Cette partie de l’expo est principalement liée à un voyage imprévu que j’ai fait à Mexico, à un moment de ma vie où j’avais besoin de me retrouver. Là-bas, le bleu s’est imposé de manière évidente. Après quelques semaines d’adaptation, je suis partie seule sur la côte, et un soir, face à l’océan, j’ai ressenti une émotion très forte. Ce sentiment d’être minuscule devant quelque chose de si noir, profond, intense. Je peignais déjà les œuvres de cette série, et ça résonnait profondément. Je me suis dit : “C’est plus profond que la mer.” C’était une manière de parler de l’étendue du possible, de l’inconnu, et du fait qu’on peut plonger au fond de soi et en ressortir changé, grandi. Sortir de sa zone de confort, en somme.

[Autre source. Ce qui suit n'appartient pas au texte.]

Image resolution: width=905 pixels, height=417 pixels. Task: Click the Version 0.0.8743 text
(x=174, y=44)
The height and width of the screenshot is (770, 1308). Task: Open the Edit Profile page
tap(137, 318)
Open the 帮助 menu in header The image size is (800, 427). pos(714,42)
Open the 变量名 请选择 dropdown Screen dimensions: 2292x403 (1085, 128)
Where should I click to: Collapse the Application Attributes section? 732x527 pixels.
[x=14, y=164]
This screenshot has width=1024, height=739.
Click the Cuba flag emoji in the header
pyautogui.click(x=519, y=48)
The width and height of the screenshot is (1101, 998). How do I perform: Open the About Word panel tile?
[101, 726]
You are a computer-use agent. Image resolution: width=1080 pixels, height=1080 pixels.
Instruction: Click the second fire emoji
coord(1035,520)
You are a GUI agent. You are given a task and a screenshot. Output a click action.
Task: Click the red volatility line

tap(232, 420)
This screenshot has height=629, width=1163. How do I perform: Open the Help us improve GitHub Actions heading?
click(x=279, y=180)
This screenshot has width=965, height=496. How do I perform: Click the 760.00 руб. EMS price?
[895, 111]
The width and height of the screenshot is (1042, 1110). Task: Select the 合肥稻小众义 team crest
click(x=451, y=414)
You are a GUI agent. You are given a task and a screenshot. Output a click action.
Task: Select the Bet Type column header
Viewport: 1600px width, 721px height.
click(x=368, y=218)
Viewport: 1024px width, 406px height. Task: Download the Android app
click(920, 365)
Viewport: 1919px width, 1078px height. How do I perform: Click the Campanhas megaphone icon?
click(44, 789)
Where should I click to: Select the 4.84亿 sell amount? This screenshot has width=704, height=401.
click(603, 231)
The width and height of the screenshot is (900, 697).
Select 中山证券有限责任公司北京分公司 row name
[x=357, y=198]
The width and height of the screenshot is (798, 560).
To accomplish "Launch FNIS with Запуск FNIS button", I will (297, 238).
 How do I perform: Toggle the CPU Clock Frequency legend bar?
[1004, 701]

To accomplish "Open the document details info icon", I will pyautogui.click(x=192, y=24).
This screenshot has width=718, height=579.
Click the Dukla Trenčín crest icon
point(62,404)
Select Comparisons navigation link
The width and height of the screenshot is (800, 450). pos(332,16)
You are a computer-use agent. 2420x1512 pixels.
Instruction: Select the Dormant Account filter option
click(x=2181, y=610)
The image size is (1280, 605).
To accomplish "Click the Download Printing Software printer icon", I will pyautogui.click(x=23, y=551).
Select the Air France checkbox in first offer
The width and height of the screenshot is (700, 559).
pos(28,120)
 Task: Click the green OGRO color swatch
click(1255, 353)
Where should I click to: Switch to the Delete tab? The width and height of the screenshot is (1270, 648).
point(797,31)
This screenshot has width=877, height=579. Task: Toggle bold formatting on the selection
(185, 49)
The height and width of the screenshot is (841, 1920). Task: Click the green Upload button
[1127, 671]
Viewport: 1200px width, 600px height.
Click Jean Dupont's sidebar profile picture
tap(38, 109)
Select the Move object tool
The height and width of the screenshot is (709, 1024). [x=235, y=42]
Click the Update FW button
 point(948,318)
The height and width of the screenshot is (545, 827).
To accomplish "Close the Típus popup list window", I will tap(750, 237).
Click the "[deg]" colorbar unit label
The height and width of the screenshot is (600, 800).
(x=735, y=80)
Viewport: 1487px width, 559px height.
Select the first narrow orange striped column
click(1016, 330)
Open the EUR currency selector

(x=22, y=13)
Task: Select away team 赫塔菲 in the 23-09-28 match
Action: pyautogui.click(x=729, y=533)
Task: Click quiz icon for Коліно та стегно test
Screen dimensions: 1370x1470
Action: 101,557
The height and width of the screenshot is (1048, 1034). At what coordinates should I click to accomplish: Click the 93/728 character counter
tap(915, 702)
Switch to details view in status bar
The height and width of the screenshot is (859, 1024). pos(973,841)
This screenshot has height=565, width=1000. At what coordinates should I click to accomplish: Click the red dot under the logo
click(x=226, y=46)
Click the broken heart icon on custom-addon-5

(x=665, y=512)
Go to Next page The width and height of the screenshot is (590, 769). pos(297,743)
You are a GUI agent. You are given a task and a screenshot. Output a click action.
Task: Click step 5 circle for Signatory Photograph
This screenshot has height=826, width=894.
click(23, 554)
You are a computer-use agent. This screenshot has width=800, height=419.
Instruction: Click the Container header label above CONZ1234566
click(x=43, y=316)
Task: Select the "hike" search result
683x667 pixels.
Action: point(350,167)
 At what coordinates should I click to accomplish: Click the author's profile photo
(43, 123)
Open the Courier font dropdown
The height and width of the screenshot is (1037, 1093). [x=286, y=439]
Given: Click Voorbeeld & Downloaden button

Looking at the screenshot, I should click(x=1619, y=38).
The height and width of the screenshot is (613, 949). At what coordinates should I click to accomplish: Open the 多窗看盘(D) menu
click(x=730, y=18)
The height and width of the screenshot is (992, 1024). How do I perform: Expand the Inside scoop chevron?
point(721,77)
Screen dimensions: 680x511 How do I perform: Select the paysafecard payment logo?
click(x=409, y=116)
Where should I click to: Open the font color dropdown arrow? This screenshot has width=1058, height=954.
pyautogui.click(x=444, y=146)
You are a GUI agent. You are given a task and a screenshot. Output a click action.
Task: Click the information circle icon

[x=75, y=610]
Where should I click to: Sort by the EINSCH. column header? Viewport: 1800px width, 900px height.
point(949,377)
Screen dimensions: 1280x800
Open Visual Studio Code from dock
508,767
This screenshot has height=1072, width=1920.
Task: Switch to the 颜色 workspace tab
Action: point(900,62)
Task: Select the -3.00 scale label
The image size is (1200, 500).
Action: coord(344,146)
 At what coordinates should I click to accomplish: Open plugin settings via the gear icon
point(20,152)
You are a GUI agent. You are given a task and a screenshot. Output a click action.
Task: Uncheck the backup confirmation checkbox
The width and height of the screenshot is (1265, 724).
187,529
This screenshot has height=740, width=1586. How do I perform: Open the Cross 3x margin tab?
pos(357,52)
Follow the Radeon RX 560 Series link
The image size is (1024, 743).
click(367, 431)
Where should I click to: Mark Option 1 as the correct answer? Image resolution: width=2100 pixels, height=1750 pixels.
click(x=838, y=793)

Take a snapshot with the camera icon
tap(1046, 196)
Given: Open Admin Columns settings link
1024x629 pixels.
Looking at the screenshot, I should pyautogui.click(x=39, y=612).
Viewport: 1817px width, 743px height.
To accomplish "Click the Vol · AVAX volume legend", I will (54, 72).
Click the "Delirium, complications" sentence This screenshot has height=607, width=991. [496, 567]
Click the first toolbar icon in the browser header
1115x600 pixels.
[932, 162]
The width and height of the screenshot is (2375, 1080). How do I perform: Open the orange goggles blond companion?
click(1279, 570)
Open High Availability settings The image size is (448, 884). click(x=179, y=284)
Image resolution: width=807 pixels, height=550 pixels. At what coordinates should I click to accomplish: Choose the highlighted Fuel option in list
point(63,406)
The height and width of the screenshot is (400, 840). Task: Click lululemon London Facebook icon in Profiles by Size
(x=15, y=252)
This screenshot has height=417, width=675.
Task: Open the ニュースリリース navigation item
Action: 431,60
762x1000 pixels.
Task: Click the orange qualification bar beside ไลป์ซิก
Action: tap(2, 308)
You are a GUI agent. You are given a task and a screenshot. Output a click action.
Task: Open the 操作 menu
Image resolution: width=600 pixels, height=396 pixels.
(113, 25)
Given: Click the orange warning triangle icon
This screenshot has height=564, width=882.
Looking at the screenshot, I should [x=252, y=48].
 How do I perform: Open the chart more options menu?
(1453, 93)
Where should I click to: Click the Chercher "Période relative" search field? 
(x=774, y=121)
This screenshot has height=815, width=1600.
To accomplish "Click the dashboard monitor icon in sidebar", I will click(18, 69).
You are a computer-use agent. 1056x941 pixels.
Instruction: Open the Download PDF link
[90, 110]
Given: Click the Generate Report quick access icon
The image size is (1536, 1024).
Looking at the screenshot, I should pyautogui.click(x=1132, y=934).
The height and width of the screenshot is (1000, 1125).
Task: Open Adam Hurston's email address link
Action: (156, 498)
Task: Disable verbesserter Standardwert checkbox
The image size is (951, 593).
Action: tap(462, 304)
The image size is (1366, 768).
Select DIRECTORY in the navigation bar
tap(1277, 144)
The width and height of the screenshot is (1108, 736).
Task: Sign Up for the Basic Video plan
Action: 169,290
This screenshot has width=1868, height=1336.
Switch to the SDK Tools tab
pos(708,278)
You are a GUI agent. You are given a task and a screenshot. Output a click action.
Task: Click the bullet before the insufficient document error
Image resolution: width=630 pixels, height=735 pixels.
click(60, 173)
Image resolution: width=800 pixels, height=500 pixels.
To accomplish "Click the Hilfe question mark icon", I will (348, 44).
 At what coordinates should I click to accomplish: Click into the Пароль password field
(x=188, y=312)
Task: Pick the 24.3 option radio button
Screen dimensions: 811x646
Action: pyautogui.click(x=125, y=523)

Pourquoi les “beans” ? D’où vient cette fascination ? Est-ce un motif récurrent dans ton travail ou spécifique à cette expo ?
Les Beans sont partout dans ma pratique. Ils sont le point de départ de ma recherche plastique. Ils sont arrivés à une époque où je passais beaucoup de temps devant l’ordinateur. J’avais besoin d’une pratique libre, sans contraintes, sans attentes, sans pression de réalisme. J’ai commencé à dessiner des vues de micro-organismes, de cellules… l’abstraction me permettait ce confort-là. Et puis ce motif des Beans est resté, au fil de mes expérimentations. À l’époque, je disais vouloir devenir illustratrice scientifique, peut-être une vocation inassouvie ? (rire) Aujourd’hui, je suis attachée aux Beans, mais je pourrais tout aussi bien utiliser une autre forme. Pour moi, ce sont des outils, un alphabet visuel que je peux convoquer à tout moment. Je suis une “beaneuse” (rire).
Comment cette exposition a-t-elle pris forme ? Était-ce une envie de longue date ou un projet plus spontané ?
La série sur Mexico était prête depuis la fin de mon voyage. J’avais envie de la montrer telle quelle, en cœur de l’exposition, pour raconter cette histoire de bout en bout. Mais il était aussi important pour moi de révéler la pluralité de ma pratique. Ce que j’aime, c’est la nouveauté constante, l’expérimentation.
Tu navigues entre plusieurs médiums et registres. Peux-tu nous parler de ce qui te nourrit, et stimule ?
Oui et non (rire). En fait, j’ai beaucoup de chance : absolument tout peut m’inspirer. Dans le quotidien, une promenade au parc, une lumière particulière dans les feuilles… comme une visite au musée. C’est large et toujours fertile.
Y a-t-il des artistes, des lectures, des expériences qui ont influencé cette exposition ?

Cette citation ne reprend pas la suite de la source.